Hewes Fizzles, Senate Sizzles, As Reorganization Debated

While Sen. Billy Hewes’ bill to reorganize school districts fizzled, a bill by Sen. Briggs Hopson to streamline state agency operations sizzled.

A few weeks ago I noted how unusual it is for major candidates in an election year to take on controversial legislation. I pointed to Hewes, a candidate for Lieutenant Governor, and his bill to implement recommendations of the Governor’s Commission on Mississippi Educational Structure to limit counties to one school district.

“It will be worth watching,” I wrote, “to see if Hewes, and any others, get curtain calls for persevering support of such measures.”

Catcalls are more appropriate.
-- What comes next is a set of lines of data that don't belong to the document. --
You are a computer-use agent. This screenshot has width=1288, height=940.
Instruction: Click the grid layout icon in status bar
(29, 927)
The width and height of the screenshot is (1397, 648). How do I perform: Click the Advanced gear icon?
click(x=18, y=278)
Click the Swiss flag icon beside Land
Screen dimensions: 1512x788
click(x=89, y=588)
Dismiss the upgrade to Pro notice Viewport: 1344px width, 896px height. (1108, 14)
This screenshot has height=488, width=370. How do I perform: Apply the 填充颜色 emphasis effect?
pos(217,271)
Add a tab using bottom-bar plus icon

Hewes, the powerful President Pro Tem of the Senate couldn’t get his bill out of committee, while freshman Senator Hopson not only got his out of committee, but passed by the full Senate 33 to 18.

Hopson’s bill would force all “state agencies” by 2015 to use one, statewide “shared services center” for accounting, human resources, payroll, etc.

Now, Hopson’s bill, as written, is unlikely to survive in the House. It’s too broad, unfunded, and agency heads are given no recourse if the new center fails to provide adequate services.

Thus, it looks more like a political bill than a real effort to streamline government. But, the politics are fascinating. Rather than push Hewes’ bill, which would have died in the House too, the Senate pushed Hopson’s bill.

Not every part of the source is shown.